US scrap metal exports to China are slumping as an escalating trade dispute between the world’s two largest economies weakens demand, according to a Beijing-based trade body.

The China Non-Ferrous Metals Industry Association said that steep tariffs imposed this year have made it “no longer feasible” to import scrap aluminium from the United States.

Antaike, the association’s research division, projected that Chinese imports of scrap aluminium are set to drop by about 24 per cent, or 150 000 tons, this year. Last year, the US exported almost 620 000 tons to China.

With the trade war between Beijing and Washington escalating, US scrap exporters will likely feel the pinch of a 25 per cent duty China has imposed on copper and aluminium waste. Levies on US scrap metal, waste paper, and plastics arriving in China began on August 23 after China announced new tariffs on $16 billion of US goods earlier in August 2018. Aluminium scrap was hit with tariffs in April 2018.

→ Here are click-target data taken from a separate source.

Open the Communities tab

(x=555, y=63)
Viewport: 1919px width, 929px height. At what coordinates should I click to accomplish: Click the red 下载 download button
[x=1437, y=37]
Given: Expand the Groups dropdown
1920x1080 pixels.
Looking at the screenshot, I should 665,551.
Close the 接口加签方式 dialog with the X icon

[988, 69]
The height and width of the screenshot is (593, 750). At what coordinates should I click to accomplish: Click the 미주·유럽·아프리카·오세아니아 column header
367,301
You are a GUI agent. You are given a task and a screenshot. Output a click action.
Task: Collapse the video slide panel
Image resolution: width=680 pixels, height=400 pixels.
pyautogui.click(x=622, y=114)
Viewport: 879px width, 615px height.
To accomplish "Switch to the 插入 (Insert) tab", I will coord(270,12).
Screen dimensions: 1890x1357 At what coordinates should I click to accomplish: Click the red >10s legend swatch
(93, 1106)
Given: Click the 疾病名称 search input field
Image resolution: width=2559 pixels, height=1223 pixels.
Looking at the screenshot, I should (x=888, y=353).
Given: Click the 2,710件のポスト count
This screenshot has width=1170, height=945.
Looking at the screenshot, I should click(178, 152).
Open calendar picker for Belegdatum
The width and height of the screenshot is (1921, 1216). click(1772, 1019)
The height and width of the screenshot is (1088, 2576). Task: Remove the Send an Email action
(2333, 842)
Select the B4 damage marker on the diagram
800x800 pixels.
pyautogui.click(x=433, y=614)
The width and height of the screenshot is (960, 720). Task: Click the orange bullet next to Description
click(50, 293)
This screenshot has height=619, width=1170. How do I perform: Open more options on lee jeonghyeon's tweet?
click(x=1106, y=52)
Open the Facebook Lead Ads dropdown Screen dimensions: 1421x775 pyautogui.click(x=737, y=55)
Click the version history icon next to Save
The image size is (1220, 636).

During the first quarter of this year, around 44 000 tons per month of copper scrap were exported from the United States to China, according to reporting from Reuters. Reuters also reported that Chinese importers have been scrambling to resell shipments of US copper scrap on their way to China, and that they will have to offer discounts to get the unwanted cargo off their hands.

Sims Metal Management and Nucor Corp’s scrap subsidiary are major exporters of US scrap to China. Last year, the US sold $6 billion of scrap to China. Copper scrap exports in 2017 amounted to over a half a million tons worth $1.8 billion.

Beijing had already imposed restrictions on waste imports last year, as China attempts to source more recycling material domestically. China’s scrap metal imports decreased by a third in the first half of 2018, according to Reuters, and imported waste plastic dropped to almost zero this year.

Some Chinese importers may reluctantly end up paying the 25 per cent tariff, in an attempt to mitigate the risk of transshipment. That’s what happened to a shipment of soybeans stranded off the Chinese coast near the port of Dalian for a month recently. Importers finally took delivery of the commodities and paid the duties.